Audiência aborda impactos das obras na SC-401
A necessidade de obras de drenagem e da garantia de segurança na mobilidade de pedestres e ciclistas na SC-401, em Florianópolis, foram os principais pontos abordados na audiência pública realizada pela Alesc, na noite desta quarta-feira (8), para tratar da construção da terceira faixa da rodovia que leva ao Norte da Ilha de Santa Catarina.
O encontro foi promovido pela Comissão de Transportes, Desenvolvimento Urbano e Infraestrutura, por solicitação do deputado Marquito (Psol).
Demandas já haviam sido levantadas em audiência anterior
Esta foi a segunda audiência sobre o assunto.
Segundo Marquito, na primeira, ocorrida em dezembro passado, ficaram em aberto questões como a drenagem, a construção de faixa exclusiva para ônibus urbano, ciclovias, segurança para os moradores durante as obras, entre outras.
“Queremos que essa obra aconteça com segurança e que não traga os transtornos que estão trazendo para as famílias. Esperamos que depois dessa audiência esses pontos avancem. Se for necessário, faremos uma terceira audiência”
Deputado
Marquito
Moradores relatam problemas com drenagem e mobilidade
Moradores de bairros afetados pela obra, como Monte Verde, Cacupé e Saco Grande, manifestaram-se durante o encontro e demonstraram preocupação com aspectos como a drenagem, a fim de evitar inundações.
“Cada nova enchente é pior que a anterior, e a projeção é que pode ser pior no futuro. Pedimos urgência nesses estudos de drenagem”, disse João Mateus, da Associação Pró-Comunidade do Monte Verde (Aprocom).
Cristiano dos Passos, também da Aprocom, reforçou o problema da drenagem, além da falta de pontos de ônibus, perigo para a travessia de pedestres e a necessidade de um corredor de ônibus.
“A promessa da triplicação era de que o problema de mobilidade seria reduzido, mas até agora não foi”, disse.
Representantes de entidades ligadas aos ciclistas, como a Amobici, cobraram a construção da ciclovia, cuja obra ainda não foi iniciada, e criticaram a priorização dos carros, em detrimento do transporte público.

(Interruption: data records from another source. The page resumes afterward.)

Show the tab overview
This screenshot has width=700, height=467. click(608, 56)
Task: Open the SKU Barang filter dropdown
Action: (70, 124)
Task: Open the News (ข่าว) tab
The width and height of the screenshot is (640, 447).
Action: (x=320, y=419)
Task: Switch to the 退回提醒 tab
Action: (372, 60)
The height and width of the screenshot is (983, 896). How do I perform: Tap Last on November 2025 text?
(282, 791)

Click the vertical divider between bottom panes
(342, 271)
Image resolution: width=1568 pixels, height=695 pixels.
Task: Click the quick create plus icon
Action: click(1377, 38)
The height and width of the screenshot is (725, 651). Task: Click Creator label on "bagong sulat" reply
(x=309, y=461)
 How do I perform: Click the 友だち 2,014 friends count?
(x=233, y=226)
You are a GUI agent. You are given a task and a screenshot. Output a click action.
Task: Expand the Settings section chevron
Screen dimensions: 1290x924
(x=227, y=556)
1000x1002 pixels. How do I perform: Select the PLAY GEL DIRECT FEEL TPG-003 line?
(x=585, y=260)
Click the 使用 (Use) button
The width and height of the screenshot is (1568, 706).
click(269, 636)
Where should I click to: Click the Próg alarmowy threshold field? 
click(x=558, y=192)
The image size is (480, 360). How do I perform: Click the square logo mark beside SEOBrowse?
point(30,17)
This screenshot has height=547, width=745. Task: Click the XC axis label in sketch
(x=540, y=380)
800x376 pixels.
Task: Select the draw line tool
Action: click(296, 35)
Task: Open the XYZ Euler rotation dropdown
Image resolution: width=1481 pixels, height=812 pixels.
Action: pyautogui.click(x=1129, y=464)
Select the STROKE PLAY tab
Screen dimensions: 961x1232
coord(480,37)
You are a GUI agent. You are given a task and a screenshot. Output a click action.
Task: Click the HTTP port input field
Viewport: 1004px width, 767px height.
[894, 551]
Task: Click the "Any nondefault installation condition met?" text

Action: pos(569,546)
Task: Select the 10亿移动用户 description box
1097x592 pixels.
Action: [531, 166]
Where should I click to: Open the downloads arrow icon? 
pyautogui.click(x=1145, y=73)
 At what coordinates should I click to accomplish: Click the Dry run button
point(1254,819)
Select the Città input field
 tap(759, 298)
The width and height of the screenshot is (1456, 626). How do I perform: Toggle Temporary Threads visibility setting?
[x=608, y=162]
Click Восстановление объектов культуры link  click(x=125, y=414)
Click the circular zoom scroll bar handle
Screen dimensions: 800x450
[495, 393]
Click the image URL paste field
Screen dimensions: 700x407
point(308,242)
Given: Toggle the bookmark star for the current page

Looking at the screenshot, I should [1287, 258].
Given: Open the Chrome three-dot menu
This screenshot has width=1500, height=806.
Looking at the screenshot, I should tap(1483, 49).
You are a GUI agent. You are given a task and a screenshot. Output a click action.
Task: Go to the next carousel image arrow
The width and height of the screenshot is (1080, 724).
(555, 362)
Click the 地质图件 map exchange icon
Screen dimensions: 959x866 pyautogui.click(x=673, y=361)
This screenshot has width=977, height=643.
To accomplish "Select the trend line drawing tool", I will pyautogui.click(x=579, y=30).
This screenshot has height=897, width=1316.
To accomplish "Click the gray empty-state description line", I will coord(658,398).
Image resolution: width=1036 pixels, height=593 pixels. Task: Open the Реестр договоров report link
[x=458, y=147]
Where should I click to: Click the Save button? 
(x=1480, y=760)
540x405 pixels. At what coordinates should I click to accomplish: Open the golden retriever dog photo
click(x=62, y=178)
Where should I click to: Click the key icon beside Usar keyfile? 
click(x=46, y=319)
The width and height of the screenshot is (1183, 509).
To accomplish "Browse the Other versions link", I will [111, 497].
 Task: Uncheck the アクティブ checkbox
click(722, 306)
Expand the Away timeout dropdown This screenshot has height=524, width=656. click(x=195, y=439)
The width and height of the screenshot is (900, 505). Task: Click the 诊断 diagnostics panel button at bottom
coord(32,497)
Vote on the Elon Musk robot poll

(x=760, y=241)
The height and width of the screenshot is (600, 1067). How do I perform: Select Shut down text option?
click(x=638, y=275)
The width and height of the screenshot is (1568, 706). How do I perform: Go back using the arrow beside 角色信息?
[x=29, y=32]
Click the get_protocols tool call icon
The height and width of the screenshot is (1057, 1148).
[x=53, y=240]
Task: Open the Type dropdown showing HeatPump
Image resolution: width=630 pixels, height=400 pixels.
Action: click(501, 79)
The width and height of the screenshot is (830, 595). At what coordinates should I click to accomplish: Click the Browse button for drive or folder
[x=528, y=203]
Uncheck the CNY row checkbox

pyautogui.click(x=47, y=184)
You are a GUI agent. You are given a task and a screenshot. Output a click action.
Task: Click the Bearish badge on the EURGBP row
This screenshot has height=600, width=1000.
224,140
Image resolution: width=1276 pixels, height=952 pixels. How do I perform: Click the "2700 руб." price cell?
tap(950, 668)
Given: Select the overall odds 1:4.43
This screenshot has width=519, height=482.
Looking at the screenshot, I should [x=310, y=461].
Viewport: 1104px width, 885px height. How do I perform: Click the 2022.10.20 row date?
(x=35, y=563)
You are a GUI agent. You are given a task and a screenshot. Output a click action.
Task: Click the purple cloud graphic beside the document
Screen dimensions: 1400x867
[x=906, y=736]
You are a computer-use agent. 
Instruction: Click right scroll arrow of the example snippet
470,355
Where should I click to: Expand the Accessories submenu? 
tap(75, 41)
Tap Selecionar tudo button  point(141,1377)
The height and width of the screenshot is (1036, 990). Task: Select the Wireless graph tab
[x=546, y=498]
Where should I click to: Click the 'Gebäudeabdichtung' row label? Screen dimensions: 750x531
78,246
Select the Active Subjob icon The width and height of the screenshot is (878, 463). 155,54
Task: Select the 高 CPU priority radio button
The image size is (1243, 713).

Também houve manifestações quanto à acessibilidade das pessoas com deficiência.
Governo apresenta avanços e medidas previstas
Vissilar Pretto, superintendente da Secretaria de Estado de Infraestrutura e Mobilidade (SIE), afirmou que já foram concluídas 75% das obras de drenagem na obra.
Além disso, o Estado se comprometeu a ampliar uma galeria na entrada do bairro Cacupé, para permitir um melhor escoamento das águas das chuvas.
Pretto disse, ainda, que a SIE fará um estudo de macrodrenagem na região.
Governo apresenta avanços e medidas previstas
O superintendente informou que serão iniciadas as obras da ciclovia, de 6,59 quilômetros de extensão, além de calçadas.
Já sobre a questão da faixa exclusiva para ônibus, a decisão, segundo Pretto, cabe à Prefeitura de Florianópolis, que não enviou representante para a audiência.
A previsão é que a triplicação, as ciclovias e calçadas estejam concluídas até outubro deste ano.
A construção de dois elevados e de novas passarelas de pedestres serão contempladas em outros editais.
Participação técnica e avaliação da obra
A audiência contou com a participação do professor e arquiteto Lino Peres, que criticou a maneira como a obra de triplicação da SC-401 foi conduzida.
Guilherme Alves Pereira, engenheiro supervisor da obra, também esteve presente no encontro e afirmou que ainda há muitas partes em execução.
“A mobilidade não está 100%, é preciso a atenção de todos”, disse o engenheiro, que se colocou à disposição da comunidade para melhorar aspectos da segurança do canteiro de obras, bem como garantir a acessibilidade para as pessoas com mobilidade reduzida.
ALESC EXPLICA
Os impactos das obras de triplicação da SC-401, principalmente drenagem e mobilidade.
Risco de alagamentos, falta de infraestrutura para pedestres e ciclistas e mobilidade comprometida.
Que parte das obras já foi concluída e novas medidas estão previstas, com entrega até outubro.